Yeah like the first time he mentioned that, the doctor that diagnosed me was such an expert in his field and so he’s kind of you know across the country he’s renowned and know about eating orders and depression. 
 
So talking to him about it, and like the first time he said it to me, he said it as, “Oh,” well, no I got referred to him and my doctor that I had at the time was like, “Oh maybe it would be a good idea, like talking to you your mood seems a bit low at, like I don’t want to say anything but maybe it would be a good idea if we refer you to this certain doctor who deals with depression. And he could try and see if you are depressed, or if we’d say that you’re clinically depressed, or he’ll maybe diagnose you. 
 
And I remember coming out that appointment and just thinking, “Oh she, she’s being ridiculous, I’m not depressed like, me having depression, I’m far too like, even though I struggle with this eating disorder and do have kind of a lot of unhappy things in my life, I still try and be optimistic about things and try, you know try and be friendly to people and things like that. I just thought no, depressed, depressed people, I’d just be like sat in a room all day and like, and that, that, it’s just not me. It’s just not my personality to be, to be depressed. So like I just thought, “No like but that’s ridiculous.” 
 
And then I went to talk to him, and he kind of explained some of the symptoms of depression.

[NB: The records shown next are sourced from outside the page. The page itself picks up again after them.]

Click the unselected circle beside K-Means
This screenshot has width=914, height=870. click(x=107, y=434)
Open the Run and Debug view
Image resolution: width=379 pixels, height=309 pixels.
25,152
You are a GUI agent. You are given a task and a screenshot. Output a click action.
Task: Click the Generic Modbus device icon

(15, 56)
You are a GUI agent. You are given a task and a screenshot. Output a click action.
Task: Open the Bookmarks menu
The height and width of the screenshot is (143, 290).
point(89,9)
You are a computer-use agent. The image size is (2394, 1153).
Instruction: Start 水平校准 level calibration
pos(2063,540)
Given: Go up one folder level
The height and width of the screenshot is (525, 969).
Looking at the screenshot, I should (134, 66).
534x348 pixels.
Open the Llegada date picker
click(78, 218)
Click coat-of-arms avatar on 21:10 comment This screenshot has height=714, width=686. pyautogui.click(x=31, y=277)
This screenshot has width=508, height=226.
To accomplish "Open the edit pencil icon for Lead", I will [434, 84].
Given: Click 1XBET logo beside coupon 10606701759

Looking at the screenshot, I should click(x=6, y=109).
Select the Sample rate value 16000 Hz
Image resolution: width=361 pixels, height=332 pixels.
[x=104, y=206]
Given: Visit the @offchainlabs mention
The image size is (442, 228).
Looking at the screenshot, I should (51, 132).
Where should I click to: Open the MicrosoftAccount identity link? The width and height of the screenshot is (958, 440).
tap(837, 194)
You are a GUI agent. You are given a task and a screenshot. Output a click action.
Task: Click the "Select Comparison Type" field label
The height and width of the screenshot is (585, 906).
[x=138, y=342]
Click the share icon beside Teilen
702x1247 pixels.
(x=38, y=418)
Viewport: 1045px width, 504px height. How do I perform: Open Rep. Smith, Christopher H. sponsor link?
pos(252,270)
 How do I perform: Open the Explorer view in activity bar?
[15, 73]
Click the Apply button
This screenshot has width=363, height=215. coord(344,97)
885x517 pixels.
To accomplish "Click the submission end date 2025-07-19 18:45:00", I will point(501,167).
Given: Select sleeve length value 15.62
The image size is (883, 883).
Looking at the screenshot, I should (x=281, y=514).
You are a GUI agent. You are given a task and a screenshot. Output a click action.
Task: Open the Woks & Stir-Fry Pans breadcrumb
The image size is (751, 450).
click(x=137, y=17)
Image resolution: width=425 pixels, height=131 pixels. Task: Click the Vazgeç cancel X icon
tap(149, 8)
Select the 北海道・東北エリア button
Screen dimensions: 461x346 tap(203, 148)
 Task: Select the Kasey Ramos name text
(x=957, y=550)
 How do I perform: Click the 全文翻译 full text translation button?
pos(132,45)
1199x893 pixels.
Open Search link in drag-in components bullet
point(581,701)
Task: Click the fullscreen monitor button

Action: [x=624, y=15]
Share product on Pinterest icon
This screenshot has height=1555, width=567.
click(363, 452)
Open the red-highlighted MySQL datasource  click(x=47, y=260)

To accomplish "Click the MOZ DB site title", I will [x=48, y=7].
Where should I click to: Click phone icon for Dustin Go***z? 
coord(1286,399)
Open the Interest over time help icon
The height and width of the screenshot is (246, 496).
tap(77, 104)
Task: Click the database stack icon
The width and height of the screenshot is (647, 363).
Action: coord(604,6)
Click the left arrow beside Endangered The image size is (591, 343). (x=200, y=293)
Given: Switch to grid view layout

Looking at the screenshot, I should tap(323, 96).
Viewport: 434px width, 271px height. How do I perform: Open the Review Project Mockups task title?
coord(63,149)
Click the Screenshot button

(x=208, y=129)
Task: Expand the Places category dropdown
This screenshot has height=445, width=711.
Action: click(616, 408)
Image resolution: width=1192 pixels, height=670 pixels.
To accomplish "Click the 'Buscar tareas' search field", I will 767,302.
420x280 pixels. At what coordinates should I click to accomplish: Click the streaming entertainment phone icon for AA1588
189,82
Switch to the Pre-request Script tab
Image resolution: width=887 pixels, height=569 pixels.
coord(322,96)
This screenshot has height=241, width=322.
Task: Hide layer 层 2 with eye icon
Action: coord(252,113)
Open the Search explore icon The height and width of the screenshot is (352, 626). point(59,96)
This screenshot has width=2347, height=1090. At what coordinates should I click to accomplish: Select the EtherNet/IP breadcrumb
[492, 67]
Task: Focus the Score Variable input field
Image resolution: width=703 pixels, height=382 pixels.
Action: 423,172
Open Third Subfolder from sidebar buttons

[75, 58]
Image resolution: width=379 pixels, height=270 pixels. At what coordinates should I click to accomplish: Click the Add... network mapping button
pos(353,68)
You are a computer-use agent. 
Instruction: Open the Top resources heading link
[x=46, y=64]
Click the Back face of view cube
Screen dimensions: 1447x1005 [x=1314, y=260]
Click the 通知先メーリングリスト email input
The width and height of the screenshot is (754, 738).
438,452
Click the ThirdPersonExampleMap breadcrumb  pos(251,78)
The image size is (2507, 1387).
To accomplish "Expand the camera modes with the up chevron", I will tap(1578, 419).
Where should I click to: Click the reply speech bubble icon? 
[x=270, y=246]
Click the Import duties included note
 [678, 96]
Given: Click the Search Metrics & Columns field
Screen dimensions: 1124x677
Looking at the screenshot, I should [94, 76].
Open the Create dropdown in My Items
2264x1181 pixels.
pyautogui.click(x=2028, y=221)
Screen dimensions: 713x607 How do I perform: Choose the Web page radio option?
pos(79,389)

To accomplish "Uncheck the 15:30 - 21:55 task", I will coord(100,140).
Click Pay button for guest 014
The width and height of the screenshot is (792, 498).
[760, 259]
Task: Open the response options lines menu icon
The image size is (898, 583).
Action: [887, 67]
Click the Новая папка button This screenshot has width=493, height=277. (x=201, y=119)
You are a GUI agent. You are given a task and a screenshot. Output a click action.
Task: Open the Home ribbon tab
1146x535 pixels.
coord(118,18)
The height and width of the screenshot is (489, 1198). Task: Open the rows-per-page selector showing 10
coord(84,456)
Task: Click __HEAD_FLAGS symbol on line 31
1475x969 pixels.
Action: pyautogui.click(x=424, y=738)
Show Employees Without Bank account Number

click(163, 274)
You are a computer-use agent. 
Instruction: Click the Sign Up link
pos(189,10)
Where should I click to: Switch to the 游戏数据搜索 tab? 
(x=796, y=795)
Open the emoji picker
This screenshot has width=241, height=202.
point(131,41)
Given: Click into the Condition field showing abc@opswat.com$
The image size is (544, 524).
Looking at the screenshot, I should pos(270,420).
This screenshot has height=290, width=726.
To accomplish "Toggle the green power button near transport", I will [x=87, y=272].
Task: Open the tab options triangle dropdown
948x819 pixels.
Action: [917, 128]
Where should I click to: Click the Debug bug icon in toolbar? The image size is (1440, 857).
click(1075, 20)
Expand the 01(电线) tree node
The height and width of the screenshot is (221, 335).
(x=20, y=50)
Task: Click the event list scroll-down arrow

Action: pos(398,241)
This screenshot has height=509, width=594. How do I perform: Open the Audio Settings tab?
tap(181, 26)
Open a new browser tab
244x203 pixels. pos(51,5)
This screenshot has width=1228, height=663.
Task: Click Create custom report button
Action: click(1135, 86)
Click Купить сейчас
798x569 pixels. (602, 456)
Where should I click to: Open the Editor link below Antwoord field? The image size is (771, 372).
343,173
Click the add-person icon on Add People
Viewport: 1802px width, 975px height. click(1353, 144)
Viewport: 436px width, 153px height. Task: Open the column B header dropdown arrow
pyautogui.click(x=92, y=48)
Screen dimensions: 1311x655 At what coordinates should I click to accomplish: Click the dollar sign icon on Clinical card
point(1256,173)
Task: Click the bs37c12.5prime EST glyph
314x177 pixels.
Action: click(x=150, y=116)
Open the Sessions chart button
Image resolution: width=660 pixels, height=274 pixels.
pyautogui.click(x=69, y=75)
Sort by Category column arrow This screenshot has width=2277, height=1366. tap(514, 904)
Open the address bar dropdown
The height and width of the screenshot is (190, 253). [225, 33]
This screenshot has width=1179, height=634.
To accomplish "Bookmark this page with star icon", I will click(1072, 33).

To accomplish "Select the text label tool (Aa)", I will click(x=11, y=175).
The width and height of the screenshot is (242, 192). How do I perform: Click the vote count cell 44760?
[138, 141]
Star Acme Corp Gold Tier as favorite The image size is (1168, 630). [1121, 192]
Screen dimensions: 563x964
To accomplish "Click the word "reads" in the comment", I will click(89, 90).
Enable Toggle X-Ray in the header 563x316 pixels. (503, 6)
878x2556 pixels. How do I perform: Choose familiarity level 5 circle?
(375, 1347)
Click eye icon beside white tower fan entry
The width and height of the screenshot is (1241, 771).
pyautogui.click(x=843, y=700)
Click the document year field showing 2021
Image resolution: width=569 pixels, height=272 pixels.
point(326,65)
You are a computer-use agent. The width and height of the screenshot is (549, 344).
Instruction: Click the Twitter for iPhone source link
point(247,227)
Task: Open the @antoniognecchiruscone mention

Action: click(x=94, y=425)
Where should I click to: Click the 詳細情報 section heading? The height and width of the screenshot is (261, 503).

And the more he talked about it, the more it fitted with my life and the more I kind of thought, “Oh yeah maybe. Oh, that’s,” and then like, so we had one appointment and it was like a couple of weeks until the next one. And over that couple of weeks I kind of thought about things and like some of the things where it is like you just struggle to get up in the morning, and just sad, inexplicably sad a lot of the time. 
 
Some of those things are like really related to me, and I’d kind of thought maybe that’s just because I’m struggling with life at uni, or, that’s because that’s just the way I am. That’s just the way I feel like, like life had become really difficult for me to get, like make myself get up and I’d kind of lost interest in a lot of friendships and people, like I’d just kind of, if I was, I’ve always been quite like sociable and enjoyed people’s company, but it got to the stage where quite a lot of the time if I was in people’s company I’d just want to leave and come and sit in my room, even if it was like, even if that wasn’t particularly enjoyable, I’d just want to kind of block the world out, and not have to leave and kind of did become really isolated and sad and then when he said depression it kind of all started clicking into place and I thought oh that would explain a lot of things. 
 
And he said there is often a big link between depression and eating disorders. I’d never heard that before or knew it but he said if we, if you want to do this research trial to help your eating disorder, it’s not going to work unless we tackle the depression first.